Jumper's knee is said to occur after frequent actions involving quick accelerations and decelerations, eccentric activities and quick cutting actions. As spiking involves jumping, in which a quick acceleration occurs when jumping and quick deceleration when landing, this action is a possible cause of jumper's knee. Also blocking is a possible cause of jumper's knee because it to involves jumping and landing quickly. However, jumper's knee is less common among athletes who compete in beach volleyball rather than those who play indoor volleyball. This is because beach volleyball is played on sand which reduces the impact of landing on the knee.

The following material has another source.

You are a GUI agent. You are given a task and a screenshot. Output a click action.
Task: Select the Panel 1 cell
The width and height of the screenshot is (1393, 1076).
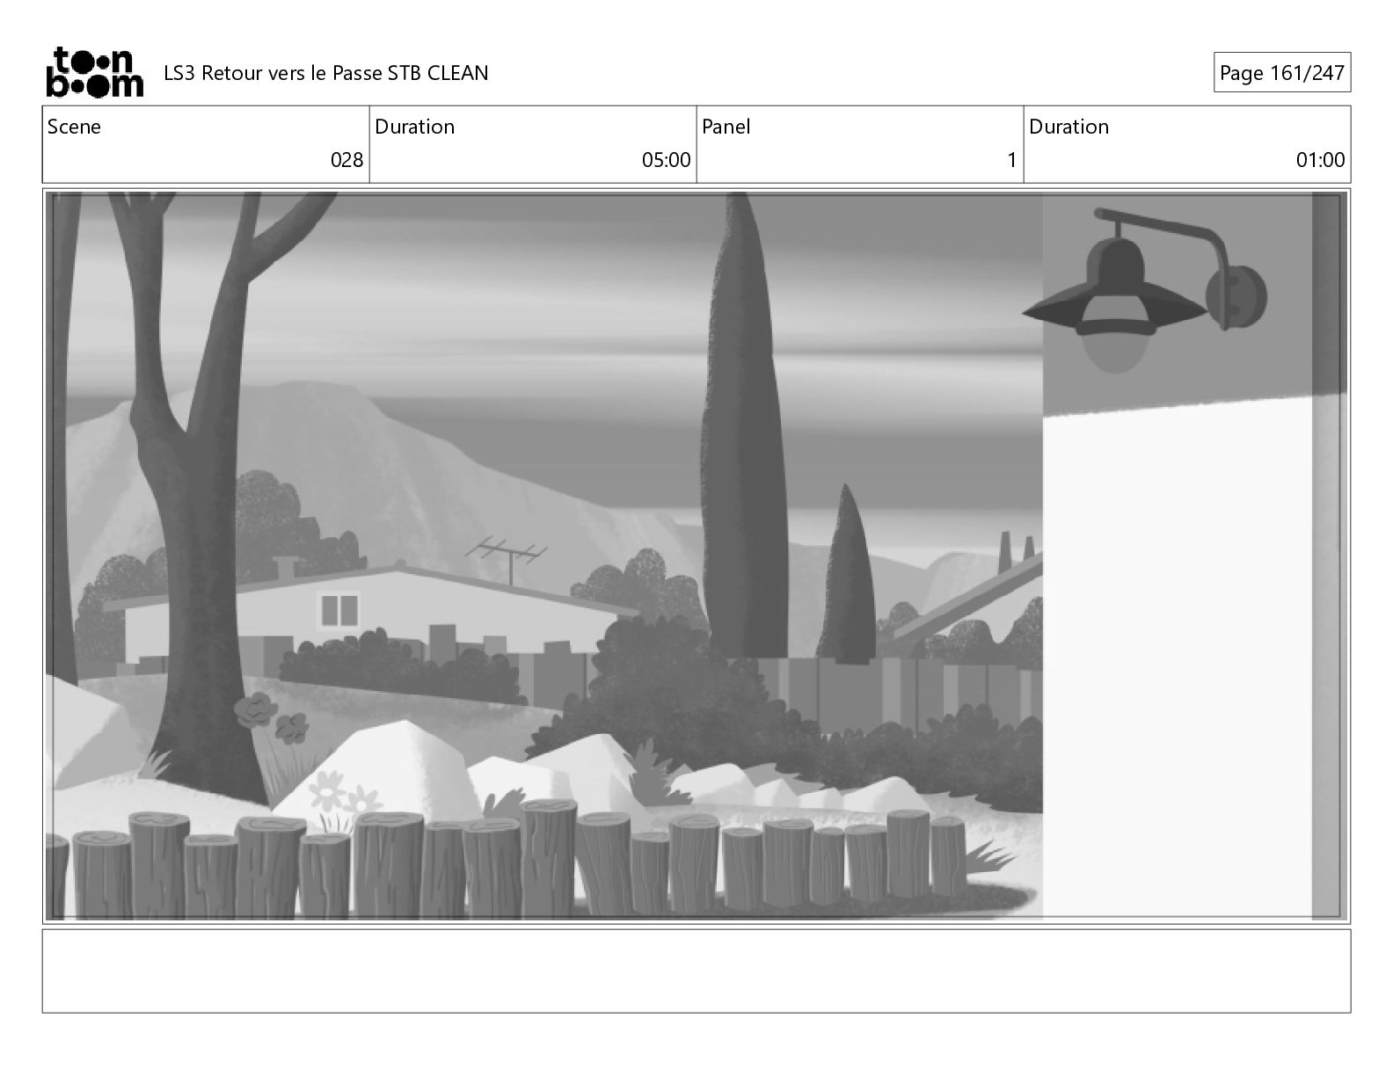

== Preventative measures, treatment, and other common injuries ==
There are ways to prevent injuries such as stretching, proper hydration, conditioning, and more. Also, knee pads are necessary to help avoid knee injuries and ankle braces are often used as a way to stabilize the ankles when jumping. The most common volleyball associated injuries are found in the ankles, fingers, shoulders, knees, and the back. These include rotator cuff tendonitis, ACL tear, patellar tendonitis, ligament tears or dislocation in fingers, ankle sprains, and low back pain associated with stress or a herniated disk. Treatment for these injuries includes physical therapy, strength training, and occasionally surgery or a brace. If surgery is needed, the time to return to play may vary depending on the severity of the injury. For a torn ACL, recovery to return is anywhere from 6 to 9 months. Often volleyball injuries are due to poor form when blocking and receiving a serve or a hit. Certainly, there are times where the injuries cannot be prevented and are simply accidental. To avoid injuries, conditioning and stretching are very important as well as correctly executing each play.